Al contrario, sarai costretto a macinare chilometri muovendoti per le varie zone di New York a caccia di indizi e di bugie presentate in modo raffinato ed elegante come fossero verità assolute e che, in realtà non contengono nulla se non aria fritta e, ti porrà nella situazione di dover scremare ogni singola parola.

L’ho letto voracemente, l’ho vissuto con ansia e rabbia perché alcuni personaggi mi hanno dato decisamente sui nervi (ma lo capirete solo affrontando il romanzo) e sono rimasta più che soddisfatta da come l’autrice sia riuscita a distogliere la mia attenzione dalla verità. E’ vero che qui, fino ad un certo punto si trattava per lo più di cercare di individuare le mezze verità, le menzogne e i tanti non detti riempiti di altro ma, di norma ti aspetti di riuscire a mettere insieme i pezzi un po’ alla volta e invece, non accadrà, perché le possibilità fino alla fine saranno molteplici e tutte, in qualche modo ipotizzabili per i dati che avremo a disposizione.

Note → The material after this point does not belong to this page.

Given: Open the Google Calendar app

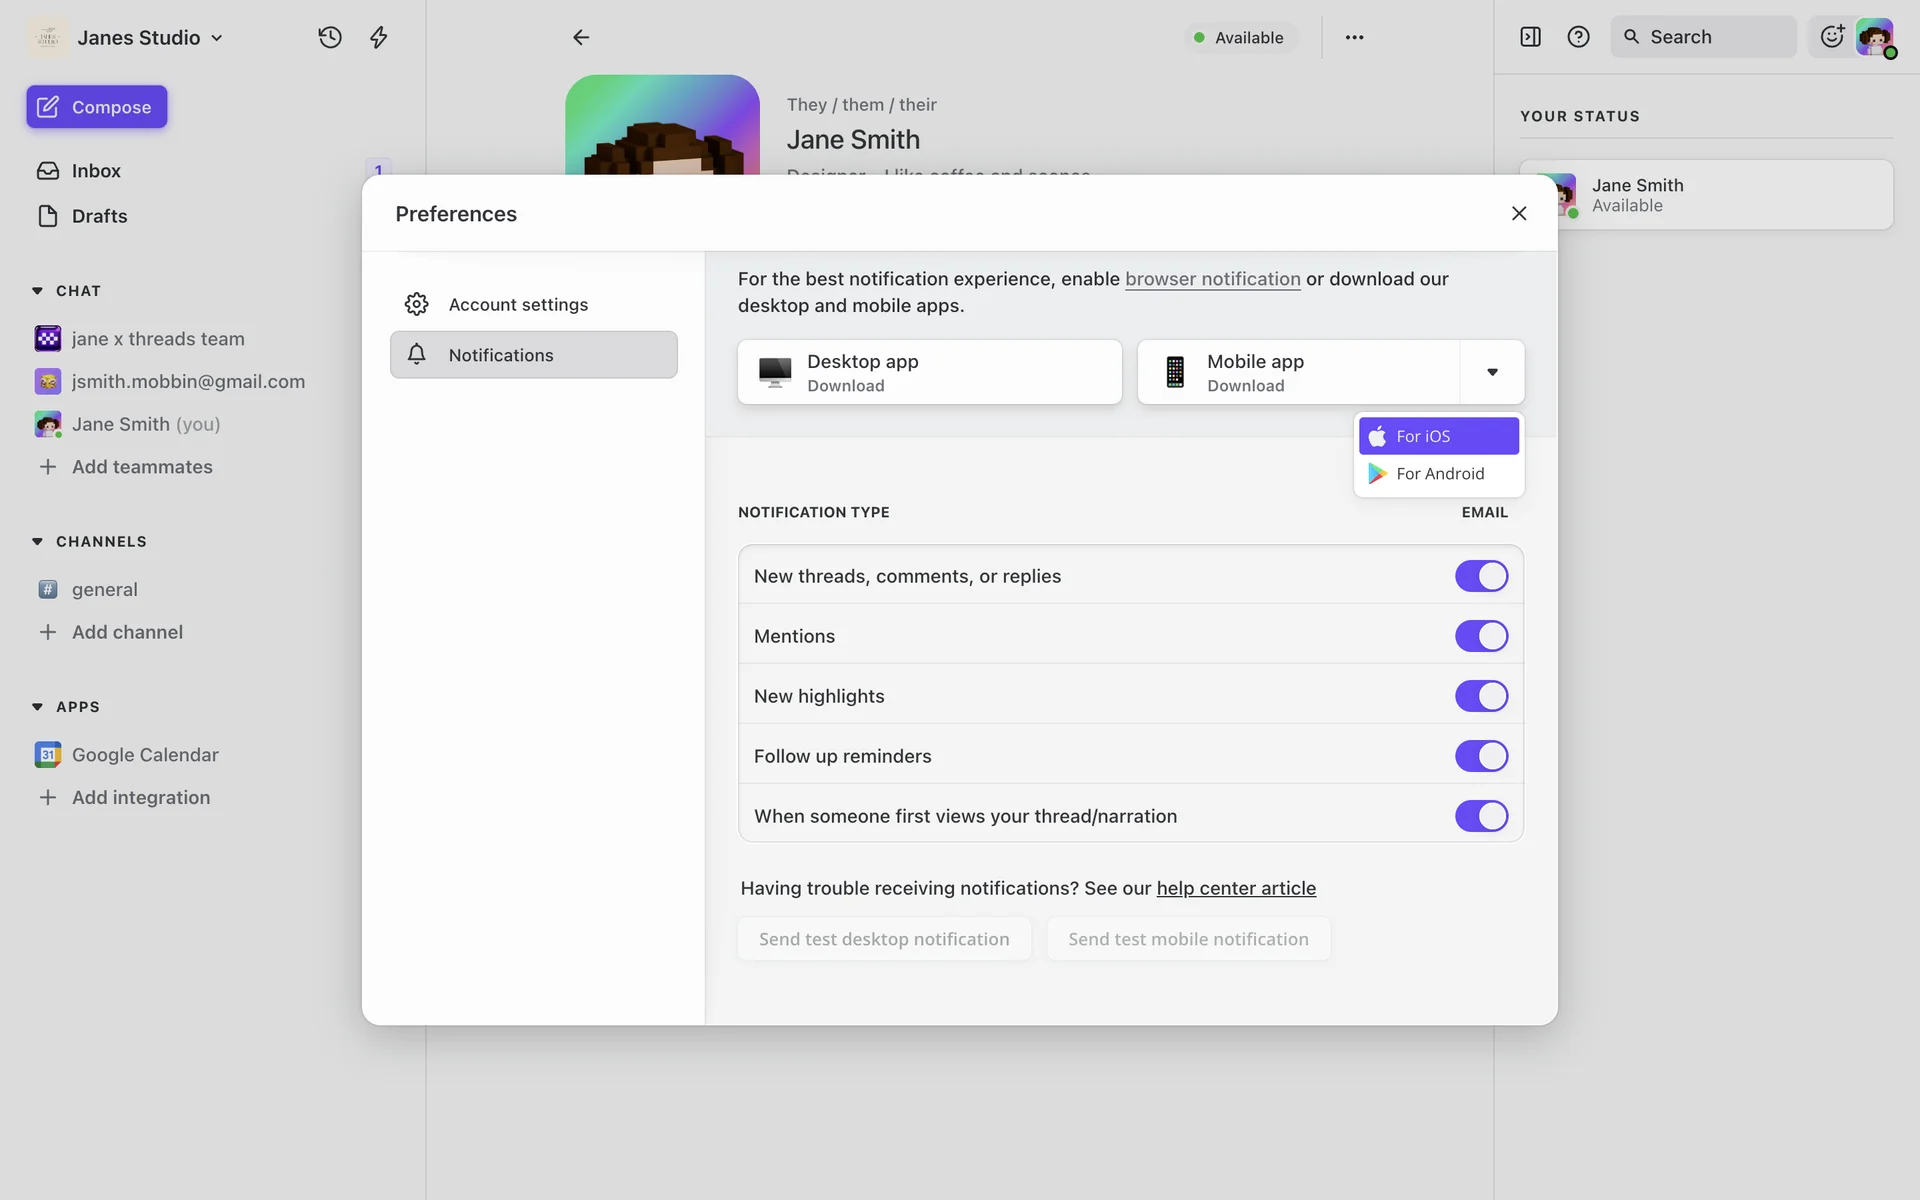Looking at the screenshot, I should click(145, 755).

La storia è semplicemente una grande centrifuga, che non lascia scappare nessuno e, con la sua forza finirà per trascinare anche te, nei meandri di una società dove apparire risulta essere più importante della vita stessa.

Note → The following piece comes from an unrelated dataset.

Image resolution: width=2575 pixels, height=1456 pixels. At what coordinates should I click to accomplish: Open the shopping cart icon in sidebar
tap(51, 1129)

La scrittura in prima persone rende la lettura ancora più ipnotica e coinvolgente, perché ti fornisce l’occasione per entrare maggiormente in contatto con le protagoniste assolute di questa storia, ossia Amanda e Lizzie. Due fasce temporali andranno a rendere la lettura ancora più stimolante, arricchendola di informazioni utili a noi per capire meglio l’intera storia e dandoci così, la possibilità di “viaggiare” e “ripercorrere” l’intera storia indietro nel tempo, seppur di pochi giorni per poi farci tornare al presente e darci l’occasione di indagare fino al momento della scoperta della verità.

Ecco il problema nel dover fingere di essere qualcuno – non qualcun altro, proprio qualcuno -: era facilissimo cadere in fallo.”

Buona lettura!

 

Kimberly McCreight


si laurea in Legge presso la Pennsylvania University. Ha lavorato per diversi anni in alcuni studi legali di New York, prima di lasciare la professione e diventare scrittrice a tempo pieno. “La verità di Amelia” è il suo romanzo d’esordio, uscito in Italia da Casa Editrice Nord nel 2014. Nel 2015 pubblica, sempre con la Casa Editrice Nord “Le bugie degli altri”.